Miércoles, 26 de Diciembre 2012
Notas
Hoy escribe Fernando Bermejo
Hemos visto ya que las argumentaciones tomistas justificativas de la pena de muerte, desarrolladas de forma sistemática, tendrían eco a través de los siglos, y de hecho siguen estando muy difundidas, hasta hoy, en el mundo católico. A la hora de justificar la pena capital, no obstante, los protestantes tampoco se han quedado atrás.
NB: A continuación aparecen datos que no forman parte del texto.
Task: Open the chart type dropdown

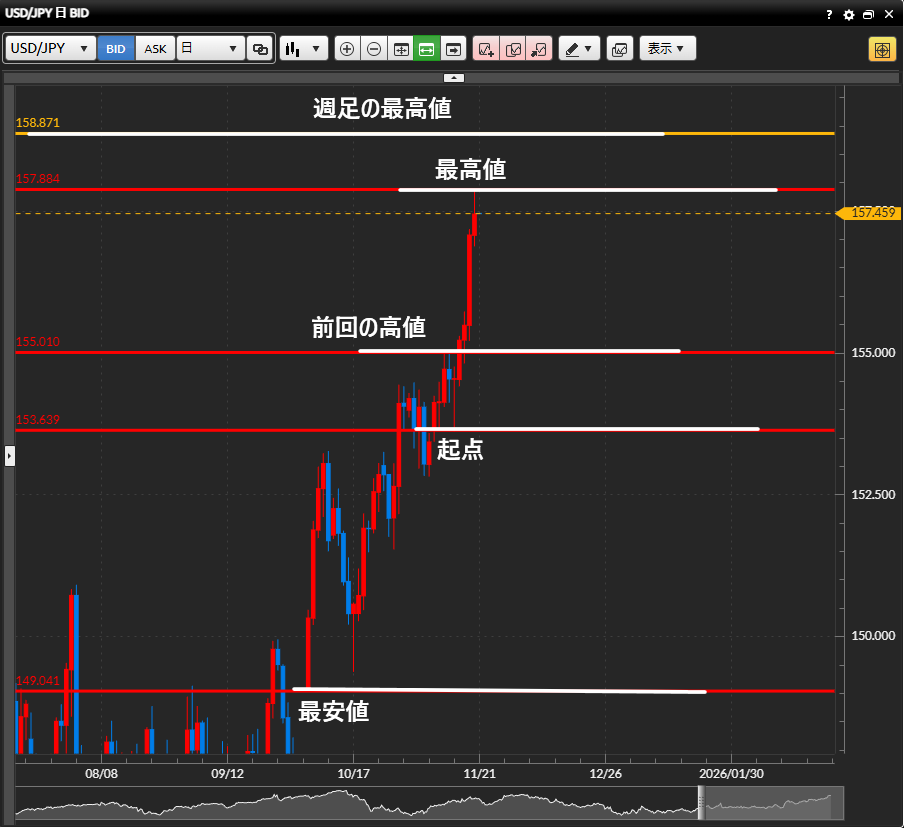Action: [x=304, y=49]
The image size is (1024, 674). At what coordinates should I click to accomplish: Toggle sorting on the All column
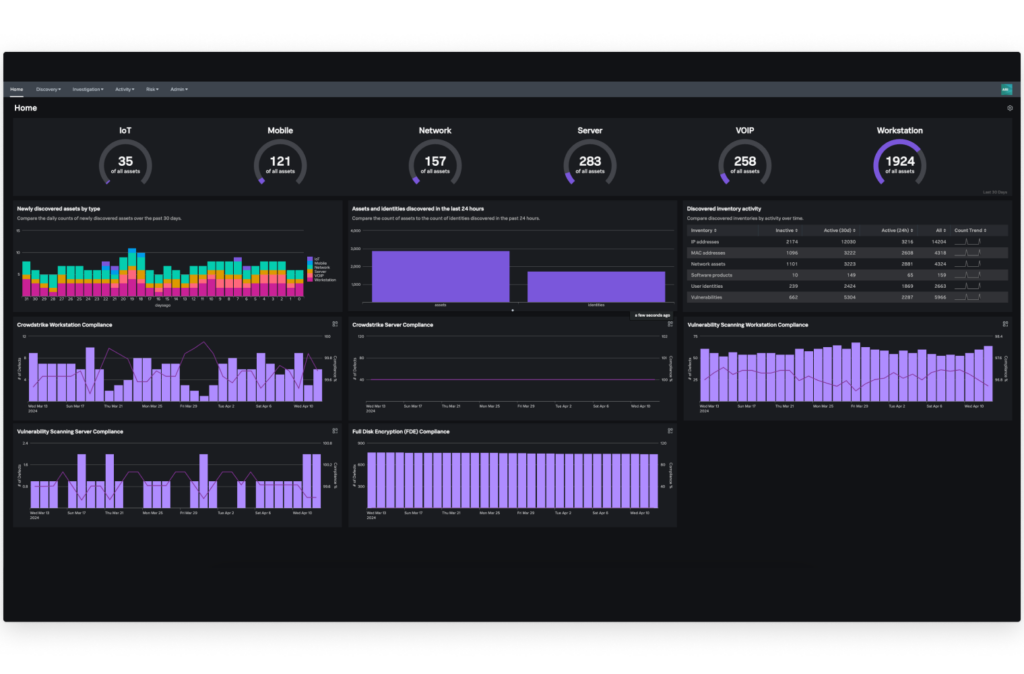pyautogui.click(x=942, y=229)
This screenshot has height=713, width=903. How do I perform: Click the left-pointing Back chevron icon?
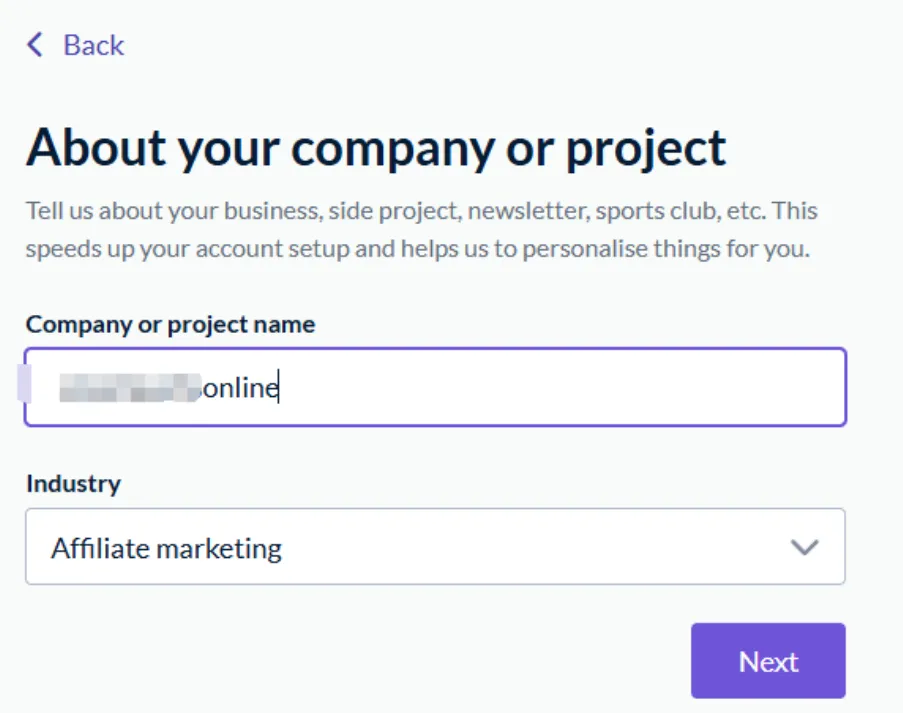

Baste citar el artículo 16 de la Confesión de Augsburgo (1530) -“De rebus civilibus”-, que enseña que “entre las leyes y normas de buen orden establecidas” figura también “el derecho de administrar justicia y dictar sentencia según las leyes imperiales y otras normas usuales, castigar con la espada a los malhechores y hacer guerras justas”. Los reformadores fundan en la función de la autoridad la facultad de imponer y aplicar la pena capital: la autoridad ha recibido por disposición divina la función de castigar, el ministerio de la espada. En particular, varios reformadores propugnaron la licitud de la pena capital contra los miembros de la llamada "Reforma radical" (v. gr. anabaptistas), porque consideraban que su negación equivalía a poner en tela de juicio la función y legitimidad de la autoridad secular. Para una concepción tan centrada en la prevención del crimen, la pena capital era una forma lícita de castigo, si bien Lutero recomendaba -en plena consonancia con el equívoco comportamiento de los católicos- la benignidad de un amor razonable y de la epiqueya. Consciente o inconscientemente, el cristianismo se confabula así con el poder temporal para cerrar herméticamente el círculo armonioso del orden político. La sociedad destruye físicamente el cuerpo hostil o enojoso con la autorización divina, pero garantizando siempre que sus esfuerzos se dirigen a salvar para Dios el alma de la víctima. Las últimas palabras de las sentencias de muerte dictadas durante siglos y siglos recogen el deseo de que “Dios tenga piedad del alma del condenado”, una piedad que los jueces no creen conveniente tener con su cuerpo. De modo fraterno o acusador, la religión cristiana y sus representantes -a veces, hermandades o cofradías piadosas- han querido estar siempre presentes en el último trance de los condenados a muerte, para tratar sencillamente de que se consuelen con su suerte. Como escribió Larra en alguna ocasión, “gran consuelo debe ser el creer en un Dios, cuando es preciso prescindir de los hombres o, por mejor decir, cuando ellos prescinden de uno”. Feliz solsticio de invierno, feliz Navidad.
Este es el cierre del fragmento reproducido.